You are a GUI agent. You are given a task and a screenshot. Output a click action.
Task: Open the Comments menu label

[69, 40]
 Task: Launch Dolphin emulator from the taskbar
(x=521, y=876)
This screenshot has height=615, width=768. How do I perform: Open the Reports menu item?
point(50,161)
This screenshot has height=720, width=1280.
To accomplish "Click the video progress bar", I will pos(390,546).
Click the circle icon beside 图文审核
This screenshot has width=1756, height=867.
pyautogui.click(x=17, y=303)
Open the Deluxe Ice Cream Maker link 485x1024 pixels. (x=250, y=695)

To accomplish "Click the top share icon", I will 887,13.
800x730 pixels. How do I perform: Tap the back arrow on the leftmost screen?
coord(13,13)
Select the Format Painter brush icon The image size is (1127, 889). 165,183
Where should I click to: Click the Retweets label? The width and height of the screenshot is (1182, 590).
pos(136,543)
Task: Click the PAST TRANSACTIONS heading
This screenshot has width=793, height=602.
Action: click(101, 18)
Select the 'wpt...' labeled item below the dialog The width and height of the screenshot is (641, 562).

++++

Please copy, without any change, the lines of the material from the first through the one containing "Select the Format". Write nothing else.

You are a GUI agent. You are given a task and a screenshot. Output a click action.
Task: Open the Comments menu label

[69, 40]
 Task: Launch Dolphin emulator from the taskbar
(x=521, y=876)
This screenshot has height=615, width=768. How do I perform: Open the Reports menu item?
point(50,161)
This screenshot has height=720, width=1280.
To accomplish "Click the video progress bar", I will pos(390,546).
Click the circle icon beside 图文审核
This screenshot has width=1756, height=867.
pyautogui.click(x=17, y=303)
Open the Deluxe Ice Cream Maker link 485x1024 pixels. (x=250, y=695)

To accomplish "Click the top share icon", I will 887,13.
800x730 pixels. How do I perform: Tap the back arrow on the leftmost screen?
coord(13,13)
Select the Format Painter brush icon The image size is (1127, 889). 165,183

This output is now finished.